Using public domains with a Frontastic sandbox
When creating a new Frontastic sandbox you can decide if it will receive public domain name entries. This allows you to access the projects running on the sandbox directly from any web browser without the need for local developer tooling, such as Frontastic CLI. This can be useful to:
- Show a certain feature (which only exists in a branch) to non-technical users
- Work with code that strictly requires HTTPS connection (such as payment integrations)
- Preview a certain production build without deploying it to your staging environment
- Run automated tests towards a certain state of your code
In order to create a sandbox with public project domains, you'll need to tick the Add public DNS option:
You can't edit an existing sandbox, you'll need to create a new one on the same branch.
Once your sandbox is running, you'll see the See public URLs button as well as the Public icon on your sandbox:
This allows you to easily identify which sandboxes are available directly on the web.
If you click the See public URLs button, a pop-up will open and you can open or copy the URLs using the icons and anyone who has the URL can access them.

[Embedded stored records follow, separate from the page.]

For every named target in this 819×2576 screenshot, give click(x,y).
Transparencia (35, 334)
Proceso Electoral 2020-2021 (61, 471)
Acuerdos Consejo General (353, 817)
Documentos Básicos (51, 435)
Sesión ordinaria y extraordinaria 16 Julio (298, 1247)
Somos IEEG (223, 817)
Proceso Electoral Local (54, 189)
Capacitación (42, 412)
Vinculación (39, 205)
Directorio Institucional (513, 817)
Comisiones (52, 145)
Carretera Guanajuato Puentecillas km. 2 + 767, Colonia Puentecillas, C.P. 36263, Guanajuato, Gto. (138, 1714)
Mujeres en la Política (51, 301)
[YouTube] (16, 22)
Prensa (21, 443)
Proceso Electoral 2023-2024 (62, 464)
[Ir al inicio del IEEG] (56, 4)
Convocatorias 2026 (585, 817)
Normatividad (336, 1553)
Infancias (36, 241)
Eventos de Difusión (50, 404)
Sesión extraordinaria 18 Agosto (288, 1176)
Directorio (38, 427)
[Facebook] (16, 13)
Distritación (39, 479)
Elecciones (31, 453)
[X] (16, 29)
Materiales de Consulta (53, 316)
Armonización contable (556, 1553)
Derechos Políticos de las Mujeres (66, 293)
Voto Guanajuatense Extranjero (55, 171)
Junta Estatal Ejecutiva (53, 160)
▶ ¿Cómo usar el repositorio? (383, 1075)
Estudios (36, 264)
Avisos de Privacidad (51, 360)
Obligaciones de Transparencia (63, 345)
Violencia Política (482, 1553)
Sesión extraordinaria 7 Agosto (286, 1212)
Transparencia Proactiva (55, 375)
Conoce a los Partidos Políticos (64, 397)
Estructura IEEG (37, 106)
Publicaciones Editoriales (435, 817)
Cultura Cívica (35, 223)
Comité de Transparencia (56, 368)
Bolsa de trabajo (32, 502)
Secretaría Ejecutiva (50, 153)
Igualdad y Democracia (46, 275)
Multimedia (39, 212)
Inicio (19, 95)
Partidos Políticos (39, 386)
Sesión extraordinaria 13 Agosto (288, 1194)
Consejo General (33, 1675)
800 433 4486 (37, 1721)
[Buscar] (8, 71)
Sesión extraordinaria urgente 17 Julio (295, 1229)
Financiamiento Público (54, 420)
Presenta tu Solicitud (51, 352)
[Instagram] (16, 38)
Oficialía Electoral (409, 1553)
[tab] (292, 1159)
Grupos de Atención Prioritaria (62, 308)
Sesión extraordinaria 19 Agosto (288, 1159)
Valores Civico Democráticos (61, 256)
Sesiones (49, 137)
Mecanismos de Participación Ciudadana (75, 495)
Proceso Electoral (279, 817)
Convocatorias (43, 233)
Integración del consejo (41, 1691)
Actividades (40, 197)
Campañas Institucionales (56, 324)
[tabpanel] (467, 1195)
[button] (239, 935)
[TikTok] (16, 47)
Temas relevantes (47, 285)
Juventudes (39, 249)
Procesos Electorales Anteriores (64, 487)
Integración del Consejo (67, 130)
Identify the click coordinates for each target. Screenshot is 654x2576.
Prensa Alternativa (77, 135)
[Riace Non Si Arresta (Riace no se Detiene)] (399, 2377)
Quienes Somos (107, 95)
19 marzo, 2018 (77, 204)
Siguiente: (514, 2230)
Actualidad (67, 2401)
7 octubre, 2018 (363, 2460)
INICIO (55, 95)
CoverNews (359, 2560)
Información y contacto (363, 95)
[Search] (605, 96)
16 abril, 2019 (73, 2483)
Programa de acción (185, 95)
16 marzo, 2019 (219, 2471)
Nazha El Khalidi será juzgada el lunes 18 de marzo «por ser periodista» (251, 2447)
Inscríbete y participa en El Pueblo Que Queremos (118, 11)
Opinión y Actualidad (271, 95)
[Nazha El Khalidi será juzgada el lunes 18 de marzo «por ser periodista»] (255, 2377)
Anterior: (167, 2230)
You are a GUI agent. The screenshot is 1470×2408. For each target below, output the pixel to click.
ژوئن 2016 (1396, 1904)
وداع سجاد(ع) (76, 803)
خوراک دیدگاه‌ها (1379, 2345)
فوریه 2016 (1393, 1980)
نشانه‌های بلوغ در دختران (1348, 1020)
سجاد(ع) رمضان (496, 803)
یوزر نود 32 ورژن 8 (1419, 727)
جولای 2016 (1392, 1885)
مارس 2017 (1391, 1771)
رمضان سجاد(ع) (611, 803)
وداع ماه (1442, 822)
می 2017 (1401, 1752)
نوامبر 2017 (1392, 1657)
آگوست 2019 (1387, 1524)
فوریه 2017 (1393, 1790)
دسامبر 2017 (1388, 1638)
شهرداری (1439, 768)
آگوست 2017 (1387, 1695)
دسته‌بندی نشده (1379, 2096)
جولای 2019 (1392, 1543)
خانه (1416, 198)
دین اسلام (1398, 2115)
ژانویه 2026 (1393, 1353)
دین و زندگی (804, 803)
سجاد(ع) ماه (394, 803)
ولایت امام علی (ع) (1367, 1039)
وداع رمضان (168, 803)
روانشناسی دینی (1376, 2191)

You can access your projects on it directly from the web using the URL scheme https://<project>-<sandbox-label>-<customer>.frontastic.dev
.
Using our branch selection feature you can bring up a certain code branch directly without the need to enable code-synchronization from your local computer.
We recommend that, as an Engineer, you check the correct working of a sandbox brought up from a branch before handing it to a non-technical person. This can prevent small annoyances such as not-running webpack processes or missed code-pushes.
If you're seeing a “connection is not secure” message in your browser, it means our SSL certificate has been updated but you're using a sandbox created before this update and it has the old certificate. To fix this, destroy your sandbox and create a new one. If you destroy your sandbox every day (as is recommended) you shouldn't see this issue.